In any case, the Euro central bank is planning to hold tight on int rates. It is more concerned about inflation than growth. The US is more concerned about growth at this time than inflation.

When interest rates go up in Europe, and go down in US, people move their deposits/"safe" investments into European banks. That means they sell dollars and buy Euros in order to hold in banks. Demand for US dollars goes up, and price (like any other commodity) goes down.

Right now is not the time to hold dollars or any other dollar-pegged currency (riyal!) and move into Euros.

Since oil is priced in dollars, it will continue to go up, not because of demand and supply dynamics in the oil market, but mostly due to the currency devaluation. In fact, if the dollar had held up with the Euro for the last 5 years, oil would be about $60/bbl.

Hope Jdsg can post the graphs that add to the analysis...

enjoyed it!

Amad said...

my email

amad said...

"Demand for US dollars goes up, and price (like any other commodity) goes down. "

I meant of course, demand for US dollars goes DOWN, and price goes down

M. Hussain said...

Sallam JD,

Thanks for the article. For me there are a few things playing out that are very significant. The fall of the dollar is definitely one of them. Some others are:

1. The variance between the LIBOR rate and the Fed which has switched so that the Fed rate is now on a premium to the LIBOR.

2. The real price of commodities discounting inflation.

3. The rapid depreciation of the US Dollar over the past 7 years.

4. The collapse of the sub-prime market and the domino effect it has on the US economy.

As for the variance in exchange rates its beyond just interest rate differences but also the higher inflation rate in the US economy which is being hidden by the Fed. this is a result of Bernanke's policy of attempting to revive the US economy by injecting liquidity. It is also perhaps a result of the BOP defecit coming to roost now that the trade deficit is not being compensated by capital inflows to the same extent.

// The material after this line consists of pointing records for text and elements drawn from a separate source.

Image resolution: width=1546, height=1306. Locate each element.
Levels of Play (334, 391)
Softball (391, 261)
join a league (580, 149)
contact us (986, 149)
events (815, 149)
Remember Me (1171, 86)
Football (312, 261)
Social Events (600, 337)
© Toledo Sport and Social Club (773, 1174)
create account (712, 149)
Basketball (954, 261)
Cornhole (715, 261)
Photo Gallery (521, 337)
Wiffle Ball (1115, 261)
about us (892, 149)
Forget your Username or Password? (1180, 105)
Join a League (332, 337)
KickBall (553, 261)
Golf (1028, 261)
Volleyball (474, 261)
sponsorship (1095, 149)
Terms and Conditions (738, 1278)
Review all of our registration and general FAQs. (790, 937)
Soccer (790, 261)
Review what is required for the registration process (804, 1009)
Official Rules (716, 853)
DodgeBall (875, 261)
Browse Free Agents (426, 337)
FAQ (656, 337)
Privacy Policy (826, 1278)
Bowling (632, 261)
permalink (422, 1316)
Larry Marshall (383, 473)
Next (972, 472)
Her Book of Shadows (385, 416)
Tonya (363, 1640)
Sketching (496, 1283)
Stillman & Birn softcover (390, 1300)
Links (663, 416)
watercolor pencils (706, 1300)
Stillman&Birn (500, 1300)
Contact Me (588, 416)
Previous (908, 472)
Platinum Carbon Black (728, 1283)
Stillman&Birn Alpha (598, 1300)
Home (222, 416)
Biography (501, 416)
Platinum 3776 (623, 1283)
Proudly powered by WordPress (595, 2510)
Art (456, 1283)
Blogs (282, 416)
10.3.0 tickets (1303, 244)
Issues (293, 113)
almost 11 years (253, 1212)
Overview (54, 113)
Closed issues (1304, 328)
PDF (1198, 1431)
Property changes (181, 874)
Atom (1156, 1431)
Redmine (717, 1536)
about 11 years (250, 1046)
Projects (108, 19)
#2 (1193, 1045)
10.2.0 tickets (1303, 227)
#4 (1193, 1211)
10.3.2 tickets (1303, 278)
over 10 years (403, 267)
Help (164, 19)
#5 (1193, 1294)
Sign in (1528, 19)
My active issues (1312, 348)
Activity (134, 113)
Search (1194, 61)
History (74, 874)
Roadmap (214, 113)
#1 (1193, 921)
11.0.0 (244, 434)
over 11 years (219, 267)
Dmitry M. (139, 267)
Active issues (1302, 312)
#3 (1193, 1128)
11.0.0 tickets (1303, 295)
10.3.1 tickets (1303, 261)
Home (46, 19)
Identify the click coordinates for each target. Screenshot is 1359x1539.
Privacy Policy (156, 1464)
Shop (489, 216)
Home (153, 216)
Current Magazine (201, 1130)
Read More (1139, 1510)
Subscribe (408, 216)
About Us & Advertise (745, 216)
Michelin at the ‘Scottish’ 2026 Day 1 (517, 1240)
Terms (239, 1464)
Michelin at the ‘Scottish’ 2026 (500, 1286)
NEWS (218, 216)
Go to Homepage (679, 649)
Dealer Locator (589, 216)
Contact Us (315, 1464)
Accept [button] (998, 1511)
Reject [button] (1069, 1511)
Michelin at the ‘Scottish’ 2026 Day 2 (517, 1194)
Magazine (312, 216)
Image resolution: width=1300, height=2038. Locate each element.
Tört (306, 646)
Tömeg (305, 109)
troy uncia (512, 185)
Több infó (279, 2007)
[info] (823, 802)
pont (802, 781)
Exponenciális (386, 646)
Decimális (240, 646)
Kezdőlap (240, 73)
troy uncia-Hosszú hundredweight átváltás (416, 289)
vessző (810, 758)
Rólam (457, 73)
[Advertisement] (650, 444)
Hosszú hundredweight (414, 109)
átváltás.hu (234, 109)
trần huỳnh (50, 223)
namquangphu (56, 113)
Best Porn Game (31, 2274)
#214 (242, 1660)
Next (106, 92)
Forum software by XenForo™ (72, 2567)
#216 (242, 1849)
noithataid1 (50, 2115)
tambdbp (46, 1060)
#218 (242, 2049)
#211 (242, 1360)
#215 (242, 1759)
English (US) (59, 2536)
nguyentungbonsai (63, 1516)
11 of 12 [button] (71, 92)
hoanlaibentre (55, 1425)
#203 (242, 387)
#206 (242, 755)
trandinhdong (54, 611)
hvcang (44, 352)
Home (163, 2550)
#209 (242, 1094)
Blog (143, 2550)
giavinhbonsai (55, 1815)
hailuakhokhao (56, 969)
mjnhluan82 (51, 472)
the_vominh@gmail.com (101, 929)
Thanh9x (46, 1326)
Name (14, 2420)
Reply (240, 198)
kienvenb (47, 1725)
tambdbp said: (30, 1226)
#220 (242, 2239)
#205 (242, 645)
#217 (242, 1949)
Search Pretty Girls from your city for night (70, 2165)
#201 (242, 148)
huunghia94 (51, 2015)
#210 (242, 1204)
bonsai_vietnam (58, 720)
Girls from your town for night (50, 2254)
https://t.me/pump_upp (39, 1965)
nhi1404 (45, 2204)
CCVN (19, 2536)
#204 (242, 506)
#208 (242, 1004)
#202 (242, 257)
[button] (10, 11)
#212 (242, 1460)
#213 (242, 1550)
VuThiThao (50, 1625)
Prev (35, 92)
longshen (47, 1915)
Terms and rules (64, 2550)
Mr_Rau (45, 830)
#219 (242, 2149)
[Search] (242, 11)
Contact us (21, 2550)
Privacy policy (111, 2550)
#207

Fundamentally, I believe that the boom post 2001 was engineered by government expenditure expansion, but this has now reached its limit, and being a quick fix has created its own set of problems.. notably the decrreasing efficiency of resource allocation. the PPT which was a conspiracy theory till recently when it was made official has also led to missallocation and harmed the fundamental characteristic of the US economy - ruthless market efficiency; when Longterm capital was bailed out, when (as many believe) the Fed intervened to revive the stock market after 9/11, and when again perhaps it has started doing the same during the present downturn, its changed the very unique characteristic of the US economy - that of free markets and made it more of a managed "free" market.

With continued rampant mismanagement of fiscal and monetary policy, it is likely that the exchange rate will continue to fall, and the increase in exports that Bernanke is hoping for due to the lower exchange rate will never come (why? I think because US companies are facing far higher inflation rates at home than is being reported and US exports typically have not been very price sensitive, and there are too many tough competitors in their main export markets for US companies to win by simply lowering prices, and last but not the least, typically US companies have followed a strategy that has not been cost based so lower prices would put them in a different market segment).